Search code examples
pythonstringlistcamelcasing

How to separate a irregularly cased string to get the words? - Python


I have the following word list.

as my words are not all delimited by capital latter. the word list would consist words such as 'USA' , I am not sure how to do that. 'USA' should be as a one word. cannot be separated.

myList=[u'USA',u'Chancellor', u'currentRank', u'geolocDepartment', u'populationUrban', u'apparentMagnitude', u'Train', u'artery',
       u'education', u'rightChild', u'fuel', u'Synagogue', u'Abbey', u'ResearchProject', u'languageFamily', u'building',
       u'SnookerPlayer', u'productionCompany', u'sibling', u'oclc', u'notableStudent', u'totalCargo', u'Ambassador', u'copilote',
       u'codeBook', u'VoiceActor', u'NuclearPowerStation', u'ChessPlayer', u'runwayLength', u'horseRidingDiscipline']

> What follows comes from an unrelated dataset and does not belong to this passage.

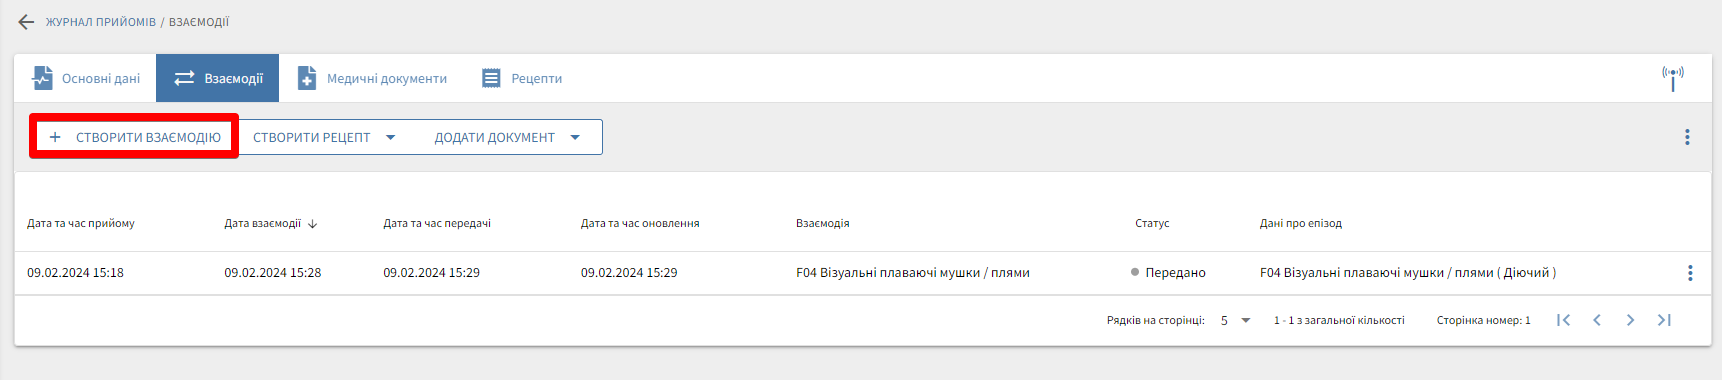Go to next page arrow
Screen dimensions: 1722x380
[x=1630, y=320]
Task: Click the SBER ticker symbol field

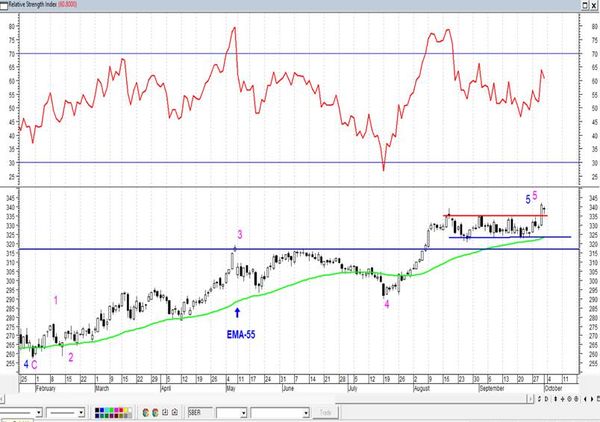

How to edit the element in the list.
I would like to get change the element in the list as below shows:

 updatemyList=[u'USA',u'Chancellor', u'current Rank', u'geoloc Department', u'population Urban', u'apparent Magnitude', u'Train', u'artery',
           u'education', u'right Child', u'fuel', u'Synagogue', u'Abbey', u'Research Project', u'language Family', u'building',
           u'Snooker Player', u'production Company', u'sibling', u'oclc', u'notable Student', u'total Cargo', u'Ambassador', u'copilote',
           u'code Book', u'Voice Actor', u'Nuclear Power Station', u'Chess Player', u'runway Length',  u'horse Riding Discipline']

the word is able to separate


Solution

  • You could use re.sub

    import re 
    
    first_cap_re = re.compile('(.)([A-Z][a-z]+)')
    all_cap_re = re.compile('([a-z0-9])([A-Z])')
    
    
    def convert(word):
        s1 = first_cap_re.sub(r'\1 \2', word)
        return all_cap_re.sub(r'\1 \2', s1)
    
    
    updated_words = [convert(word) for word in myList]
    

    Adapated from: Elegant Python function to convert CamelCase to snake_case?